_AIM OF THE TASK_
Answer these questions from the text on cacao farming below.
1. In which country does the article on sustainable cocoa growing take place?
2. What kind of tree is cacao by biological design?
3. Which word does the writer call equally as important as "sustainable"?

_EXERCISE TEXT_
◇ ◇ ◇ ◇

This is a very cool article about sustainable cocoa growing in Brazil. Maintaining the natural ecosystem means not only better chocolate yields, it generates greater carbon offset, and a healthier planet. In fact, poor, over farmed soil can be returned to healthy biomass in only a few years of conscientious planting and care. And it's nice to see the big companies recognizing the value of sustainability.
As a society we like to toss around the word sustainable a lot. This is a great concept; sustaining what is important for a rich life for generations to come. There's also another word that isn't as popular yet but certainly equally as important "restorative". Can we not only stop the degradation but reverse it? Yes.
Cacao as a mono-crop really isn't sustainable. Cacao, by biological design, is an understory tree in humid tropical forests (the rain forest). Cacao as part of a bio- and vertically diverse landscape can play an important role in sustainable and restorative agriculture. By acting as an economic anchor crop that incents farmers to plant and cultivate we may have a good business reason to restore the rain forest.
The only reason for a farmer to do this, however, is because there's value for them and their families. One of my goals is to bring real value back to chocolate and cacao. Enough value that farmers will want to restore fallow landscapes. As we find value in forest food and forest textiles and even forest energy (palm as bio-fuel that's processed and consumed in the countries its grown in... even fueling a truck that takes the cacao to market!!)farmers will not only sustain outer edges of forests but even begin to expand the forest.
Don't only dream with me Theonistas... make it so!

◇ ◇ ◇ ◇

_THE DATA_
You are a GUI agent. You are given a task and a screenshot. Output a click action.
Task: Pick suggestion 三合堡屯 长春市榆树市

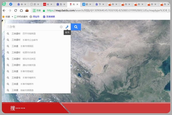pyautogui.click(x=24, y=78)
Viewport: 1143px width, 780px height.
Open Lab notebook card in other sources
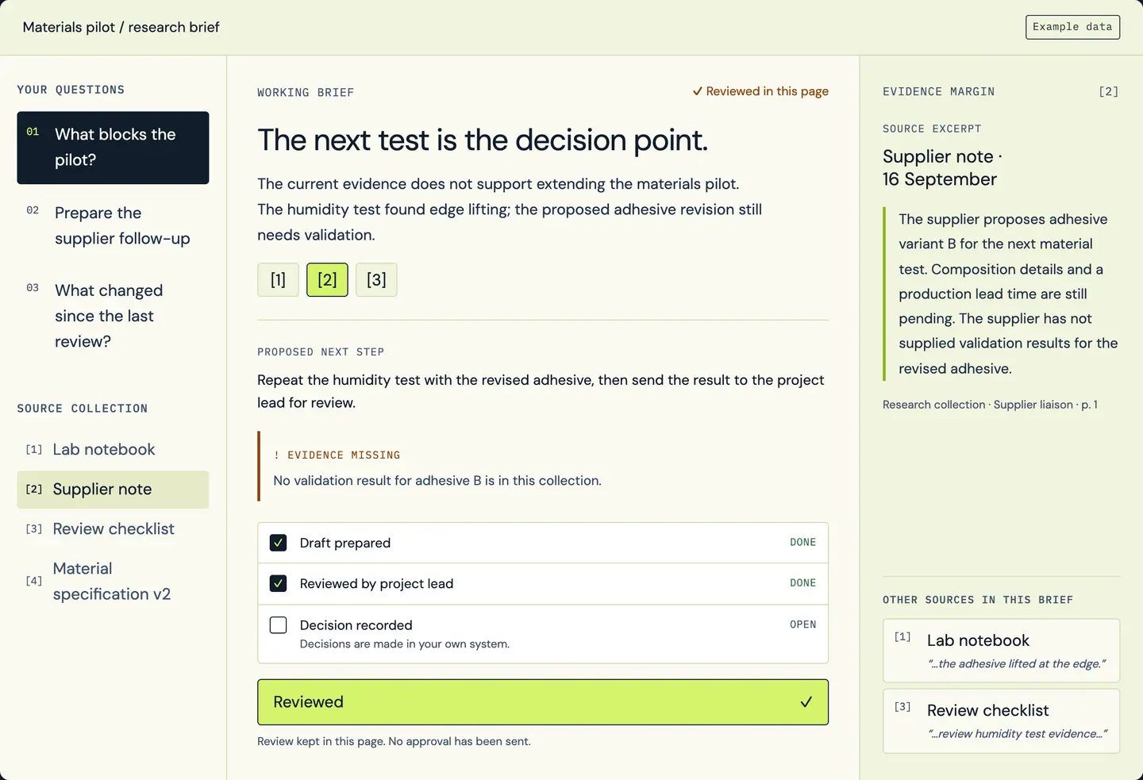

◇ ◇ ◇ ◇

_ANSWER BELOW_
1. Brazil
2. An understory tree in humid tropical forests (the rain forest)
3. "Restorative"